息子は会社で社員に解雇を言い渡さなければならず悩んでいる。筆者はその苦悩に対して社員の資質についてアドバイスする。

何らかの形でそれをこなす資質を欠いている者、地位以上に力がありすぎて退屈している者が大筋だが、時には不和や道義的な問題を引き起こす者もいる

能力は人それぞれであり、能力が発揮できる仕事や職場で働けるかわわからない。適材適所に配置するのは上司や会社の責任だと思う。しかし、地位が上がるほど能力を発揮できない者や勘違いする者もいる。そうなれば本人の周囲も不幸である。地位・権力・権限とは大きな武器であるが適切に使わなければ逆効果になるだけでなく、大きな損失である。能力のないものに武器は持たせてはならない。使い方やその力・影響力を知らないのだから。本書でも「彼の技能は私たちの事業では充分に生かせなかったが、他では強みになるのではないか。気を落とさないように転職すればお互いに特になる」とある。同感である。

本書は息子が17歳の時から書き始め、その息子に会社を譲る20年間が書き記されている。”息子への手紙”であるが、振り返ると、息子への「遺書」なのではないか。自身が立ち上げた会社に息子が就職し、失敗や苦悩をしながら成長する姿に、時に上司として時に父親としてユーモアを交えながら言葉を伝えている。時が進むにつれて、自身のアドバイスが不要になっていくことに、息子の成長を喜ぶ反面、寂しさが伝わってくる。
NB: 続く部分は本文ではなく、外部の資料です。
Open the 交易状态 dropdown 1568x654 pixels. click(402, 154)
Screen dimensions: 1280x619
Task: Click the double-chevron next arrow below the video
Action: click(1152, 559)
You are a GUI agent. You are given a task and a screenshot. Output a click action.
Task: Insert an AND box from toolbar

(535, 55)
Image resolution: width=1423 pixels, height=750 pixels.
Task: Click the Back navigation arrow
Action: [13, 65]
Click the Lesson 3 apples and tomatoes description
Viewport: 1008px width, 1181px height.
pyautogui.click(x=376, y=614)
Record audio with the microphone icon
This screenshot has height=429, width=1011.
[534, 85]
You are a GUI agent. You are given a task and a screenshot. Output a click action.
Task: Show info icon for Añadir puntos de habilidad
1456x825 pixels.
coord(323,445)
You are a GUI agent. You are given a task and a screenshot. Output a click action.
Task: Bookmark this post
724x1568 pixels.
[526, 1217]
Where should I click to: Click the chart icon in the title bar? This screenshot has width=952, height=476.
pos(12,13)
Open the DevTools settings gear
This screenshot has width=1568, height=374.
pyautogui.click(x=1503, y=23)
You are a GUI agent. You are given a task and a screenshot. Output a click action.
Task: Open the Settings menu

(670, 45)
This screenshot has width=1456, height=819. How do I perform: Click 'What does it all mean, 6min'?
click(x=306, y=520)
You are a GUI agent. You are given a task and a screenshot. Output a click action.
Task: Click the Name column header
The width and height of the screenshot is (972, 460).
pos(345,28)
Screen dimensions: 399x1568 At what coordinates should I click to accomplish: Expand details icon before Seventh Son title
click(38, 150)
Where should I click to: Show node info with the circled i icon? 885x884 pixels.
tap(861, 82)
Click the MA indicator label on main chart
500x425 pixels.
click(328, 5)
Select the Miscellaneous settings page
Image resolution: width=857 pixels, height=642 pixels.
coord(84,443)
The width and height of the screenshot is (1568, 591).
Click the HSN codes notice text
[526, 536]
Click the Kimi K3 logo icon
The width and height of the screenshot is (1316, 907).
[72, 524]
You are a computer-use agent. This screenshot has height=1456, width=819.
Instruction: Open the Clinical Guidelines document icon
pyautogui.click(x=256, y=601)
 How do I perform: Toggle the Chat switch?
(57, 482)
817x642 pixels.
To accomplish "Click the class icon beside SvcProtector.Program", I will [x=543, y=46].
著者が本書で(息子に)一番伝えたかったことは何かと考えてみた。私の結論としては「準備の重要性」と「意思疎通を図ること」だと思う。自分の能力の中で考えられる準備を納得するまで行えば、たとえ失敗しても後悔しない。またビジシネは必ず相手がいる。その相手を十分なコミュニケーションを重ねれば信頼につながり、自分が苦しい時に助けてもらうことができる。20年に及ぶ”手紙”を読んだ息子はどう感じただろう。手紙と書く習慣が希薄となった今だからこそ、返って思いが伝わるのかもしれない。私も息子がいる父親として、手紙を書いてみようと思う。